PZNZ Media’s Ishkq In Paris (UA) is the love story of Ishkq (Preity Zinta) and Akash (Rhehan Malliek), which starts and blossoms in Paris. Ishkq is half-Indian, half-French and lives with her French mother, Marie (Isabelle Adjani), in Paris, after the divorce of her parents. She is a fun-loving girl but she hates the institution of marriage because of obvious reasons. She meets Akash while travelling in a train from Rome to Paris. He is on his way to Paris as he has to board a plane to London from there the next day. Akash is also an Indian, who is settled in London. He also dislikes the institution of marriage.
Ishkq and Akash strike up a friendship and decide to spend the evening and night together in Paris. They both have a great time together and although Akash is keen to have sex with Ishkq, she is too Indian at heart to allow that. However, both have gotten fond of one another. They have also shared their secrets with one another because they are sure, they would never meet again. In fact, Ishkq categorically asks Akash never to come to Paris again.

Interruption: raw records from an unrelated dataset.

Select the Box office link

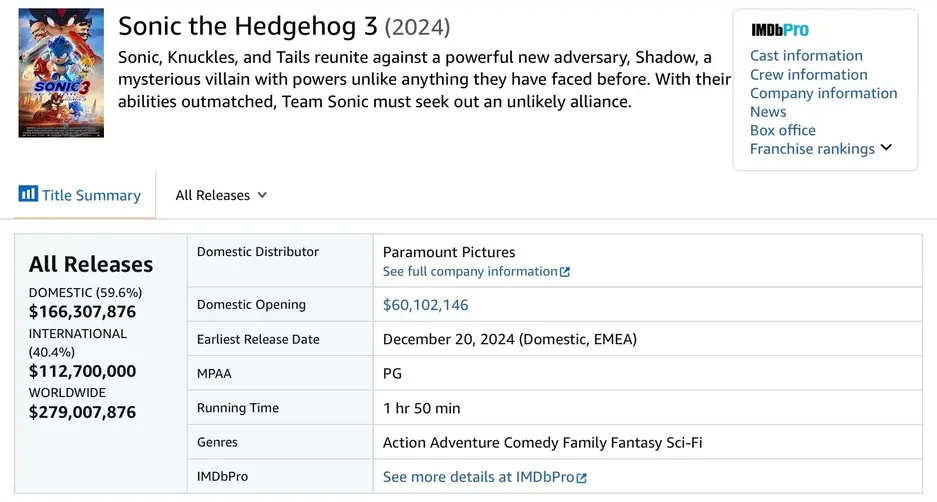782,130
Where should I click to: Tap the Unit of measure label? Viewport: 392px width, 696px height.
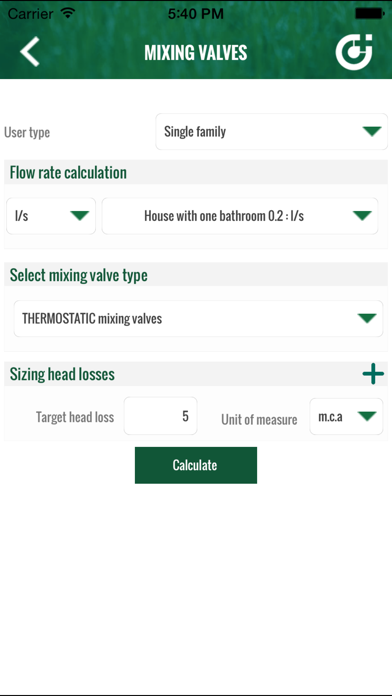[x=259, y=419]
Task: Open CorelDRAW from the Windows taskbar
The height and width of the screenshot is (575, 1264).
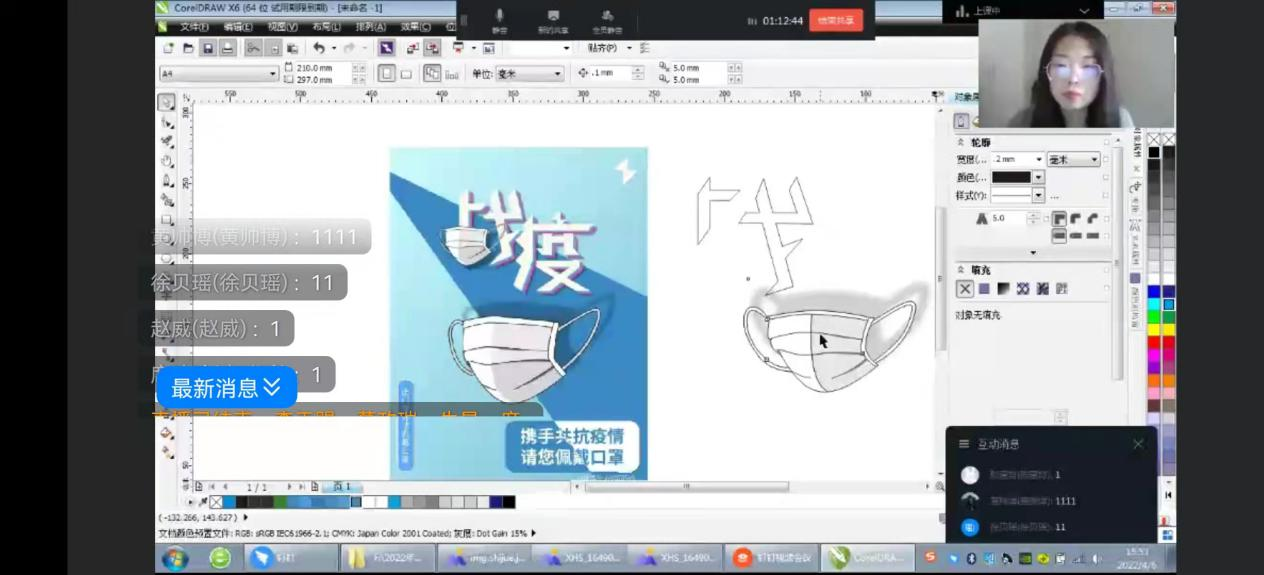Action: click(x=867, y=558)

As luck would have it, the wedding of Akash’s close friend, Karan, gets him to Paris once again after some time. Desperate to meet Ishkq, he spots her as soon as he reaches Paris and follows her home. He is shocked to know that Ishkq is the daughter of Marie, a very popular French film actress whom he adores. He persuades Ishkq to accompany him to Karan’s wedding and related functions. The two come closer to one another and even end up together in bed. Akash is now convinced, he is madly in love with Ishkq and despite his aversion to marriage, he is actually keen to marry her. But Ishkq holds herself back and turns down his marriage proposal because she is haunted by her parents’ divorce.
Dejected, Akash is all set to return to London the following morning. But before that, Ishkq’s mother tells her something that shakes Ishkq. What is it that she tells Ishkq? Does Ishkq marry Akash? Does she meet her estranged father (Shekhar Kapur)?

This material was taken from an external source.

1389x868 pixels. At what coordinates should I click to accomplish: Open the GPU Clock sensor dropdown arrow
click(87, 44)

Preity Zinta and Prem Raj’s script (additional writing by Kausar Munir, Khalid Azmi and Raaj Verma) moves at a leisurely pace and tests the audience’s patience. The story fails to involve the audience as the two friends behave like one-day friends and refrain themselves from getting attracted to one another, physically or otherwise. Even if Akash does express his keenness on having physical relations with Ishkq, it is clear to the audience that his eagerness is not at all because he has fallen in love with her. In fact, he realises much later that he is in love with her. Even the comedy between Ishkq and Akash is more in dialogues and that intermittent comedy will also appeal only to the class audience. The characters of Ishkq and Akash are so unbelievable and plastic that the audience fails to connect with them. Consequently, the viewers simply aren’t concerned about whether Ishkq and Akash will come together or not. Since there’s not much romance, the audience feels nothing when the two of them separate. Even in the second half, the viewers remain disconnected when Ishkq turns down Akash’s marriage proposal, probably because they have not connected enough with Akash. The emotional scenes fall flat on their face because of the same lack of connection of the audience with the two characters. In short, the story and the screenplay are very tame because romance is almost completely absent, comedy is too class-appealing and very limited, drama is minimal and emotions fail to touch the heart. The drama also becomes monotonous because it revolves mainly around Ishkq and Akash only. Dialogues, penned by Preity Zinta and Prem Raj, are good but very class-appealing.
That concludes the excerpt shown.